数学の基礎①
1週間なんて、あっという間だった。
「よう来た。今日は数学の話でよかったかの? 」太郎吉先生が言うので、
「お願いします。」私とリコさん、声がそろった。
「まずは、算数、というよりも『計算の基礎』から。
ここができていないと、その後が積み上がらん。
使うのは『くもんのにがてたいじドリル』の
小1から小5までの、計算分野だけ。
丁寧なつくりで、自然に計算力がついていくよう工夫されている。
どのくらいやるのかというと、
たとえば『13ー7=』はと尋ねられて
『うーんと、6』と答えているようでは、ダメ。
『うーんと』の部分が無駄。
そのくらい、反射的に答えられるレベルまでやり込む。
この基礎工事には時間がかかるから、
毎日10分くらい、コツコツやっていくことじゃな。
これが小学校レベル。

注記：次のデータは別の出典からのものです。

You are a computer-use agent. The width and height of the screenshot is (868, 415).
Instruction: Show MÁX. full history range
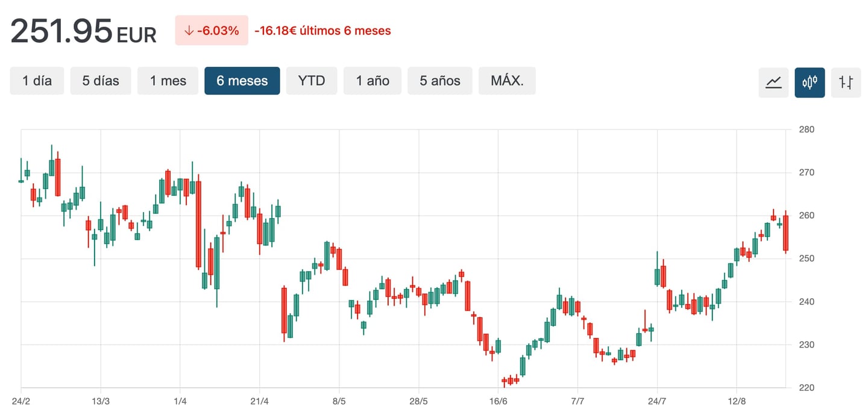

ただし計算だけやること。
文章題も図形も単位も、やらんでええ。」
コーヒーの用意をする太郎吉先生、いつもと同じだ。
「次、中学生レベル。
使うのは『高校入試 数学をひとつひとつわかりやすく。』。
これも前半の計算・関数分野、
余裕があれば、円周角の計算と、三平方の定理の計算問題をやる。
余裕がなければ、前半だけでもいい。
これも、問題を見たら反射的に解法が書けるレベルまで
ひたすら反復することじゃ。
『くもん』も『ひとつひとつ』も、
コピーを有効活用することじゃな。
特に、5円コピーはええ。」
「高校レベルは? 」私が言うと、太郎吉先生、
「そう、せくな。
計算の基礎ができるだけでも大変なんじゃぞ。
用意するから待っとれ。」そう言って、本箱から2冊取り出す。